International Journal of Cyber Behavior, Psychology and Learning
(Yaros & Cook in press) “Attention Versus Learning of Online Content, Preliminary Findings From An Eye-Tracking Study.” A within-subjects experiment exposed participants to different structures in health news. Results suggest enhanced learning, shorter viewing time and fewer eye fixations for a linear storytelling structure compared to the more traditional “inverted pyramid” news structure. Graphics interacted with text, facilitating performance in the linear condition but inhibiting them in the inverted pyramid structure. Graphics tended to also increase viewing time and eye fixations on text only or text combined with graphics.
(Yaros, 2011) “Effects Of Text And Hypertext Structures On User Interest And Understanding of Science And Technology” (Yaros)

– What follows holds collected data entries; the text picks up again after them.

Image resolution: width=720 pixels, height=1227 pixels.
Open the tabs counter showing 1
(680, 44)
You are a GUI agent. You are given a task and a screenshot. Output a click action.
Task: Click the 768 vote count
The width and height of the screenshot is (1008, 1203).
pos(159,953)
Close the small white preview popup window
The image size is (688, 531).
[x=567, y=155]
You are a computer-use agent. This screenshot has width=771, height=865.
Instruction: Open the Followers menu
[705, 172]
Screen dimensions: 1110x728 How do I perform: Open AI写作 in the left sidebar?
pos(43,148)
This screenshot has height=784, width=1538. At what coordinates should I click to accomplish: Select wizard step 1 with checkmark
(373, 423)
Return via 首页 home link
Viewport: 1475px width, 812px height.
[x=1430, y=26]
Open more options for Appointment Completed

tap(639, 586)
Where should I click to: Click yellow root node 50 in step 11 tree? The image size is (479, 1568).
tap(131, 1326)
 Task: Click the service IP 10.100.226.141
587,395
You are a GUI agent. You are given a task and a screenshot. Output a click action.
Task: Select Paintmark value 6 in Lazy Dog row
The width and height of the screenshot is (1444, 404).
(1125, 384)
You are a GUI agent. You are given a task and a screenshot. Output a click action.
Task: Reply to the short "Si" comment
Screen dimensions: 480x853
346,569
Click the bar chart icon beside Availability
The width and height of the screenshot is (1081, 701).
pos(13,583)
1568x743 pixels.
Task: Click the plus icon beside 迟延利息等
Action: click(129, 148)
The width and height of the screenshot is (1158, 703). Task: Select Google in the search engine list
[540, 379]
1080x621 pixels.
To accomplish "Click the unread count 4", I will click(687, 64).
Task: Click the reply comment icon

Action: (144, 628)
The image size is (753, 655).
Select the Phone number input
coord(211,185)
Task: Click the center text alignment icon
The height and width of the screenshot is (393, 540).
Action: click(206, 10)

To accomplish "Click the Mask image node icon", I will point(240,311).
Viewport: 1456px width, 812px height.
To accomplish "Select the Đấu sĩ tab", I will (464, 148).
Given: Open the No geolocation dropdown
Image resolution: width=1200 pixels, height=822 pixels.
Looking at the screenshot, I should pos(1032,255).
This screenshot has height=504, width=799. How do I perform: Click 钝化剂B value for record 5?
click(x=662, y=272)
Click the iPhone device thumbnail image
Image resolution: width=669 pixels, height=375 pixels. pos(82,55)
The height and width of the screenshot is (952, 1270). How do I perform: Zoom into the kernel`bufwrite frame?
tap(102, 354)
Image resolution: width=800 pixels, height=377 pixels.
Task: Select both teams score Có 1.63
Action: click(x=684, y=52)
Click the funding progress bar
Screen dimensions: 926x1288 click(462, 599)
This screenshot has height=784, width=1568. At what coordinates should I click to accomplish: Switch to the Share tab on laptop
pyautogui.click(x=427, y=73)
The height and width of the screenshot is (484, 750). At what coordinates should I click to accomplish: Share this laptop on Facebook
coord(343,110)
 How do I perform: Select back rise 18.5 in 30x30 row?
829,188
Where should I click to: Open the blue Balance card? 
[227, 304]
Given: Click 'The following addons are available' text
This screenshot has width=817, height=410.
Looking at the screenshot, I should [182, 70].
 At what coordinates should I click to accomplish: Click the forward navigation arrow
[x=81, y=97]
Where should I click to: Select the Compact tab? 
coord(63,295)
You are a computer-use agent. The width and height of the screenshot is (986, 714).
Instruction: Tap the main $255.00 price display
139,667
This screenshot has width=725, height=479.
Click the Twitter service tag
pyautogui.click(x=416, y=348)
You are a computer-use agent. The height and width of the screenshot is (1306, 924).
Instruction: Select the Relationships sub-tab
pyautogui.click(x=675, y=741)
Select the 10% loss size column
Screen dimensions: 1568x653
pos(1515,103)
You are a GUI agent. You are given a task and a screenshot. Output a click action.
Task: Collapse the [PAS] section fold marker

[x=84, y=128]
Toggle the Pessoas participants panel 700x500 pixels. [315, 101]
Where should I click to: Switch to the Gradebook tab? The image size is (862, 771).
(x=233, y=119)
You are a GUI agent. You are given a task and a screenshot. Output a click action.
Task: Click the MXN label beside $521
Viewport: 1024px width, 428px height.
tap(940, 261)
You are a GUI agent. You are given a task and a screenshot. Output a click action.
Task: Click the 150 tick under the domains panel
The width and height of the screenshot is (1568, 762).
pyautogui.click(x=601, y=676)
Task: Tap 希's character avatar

This study replicates – with the addition of hypertext links – the Yaros 2006 study that explored how two different structures of news text influence users’ interest in and understanding of complex content. In this study, two different link structures were combined with two different text structures. In support of the P-I-C-K model, results indicate that coherence in text ALONE is not as important for content online as the coherence between text AND the links.
Innovative Higher Education
(in press) “Informal Science Education: A Practicum for Graduate Students” (Crone., Dunwoody, Rediske, Ackerman, Zenner-Peterson, & Yaros)
This longitudinal study tracks how Ph.D. students in science, technology, engineering and math learn and later apply elements of explanation in their communication with non-expert audiences.
“Producing Citizen Journalism or Producing Journalism for Citizens.”
(Yaros, 2009) A book chapter in “Journalism and Citizenship: New Agendas in Communication” edited by Zizi Papacharissi
From the publisher’s web site:
“Journalism is in the middle of sweeping changes in its relationships with the communities it serves, and the audiences for news and public affairs it seeks to address. Changes in technology have blurred the lines between professionals and citizens, partisan and objective bystanders, particularly in the emerging public zones of the blogosphere. This volume examines these changes and the new concepts needed to understand them in the days and years ahead.”
American Journalism Review (Fall, 2009)
(Yaros, 2009) “Mastering Multimedia”
It’s not enough to post some text and then simply throw some video into the mix. To keep readers’ attention and enhance the audience’s understanding, it’s critical that each ingredient in a rich multimedia stew is placed precisely where it makes the most sense.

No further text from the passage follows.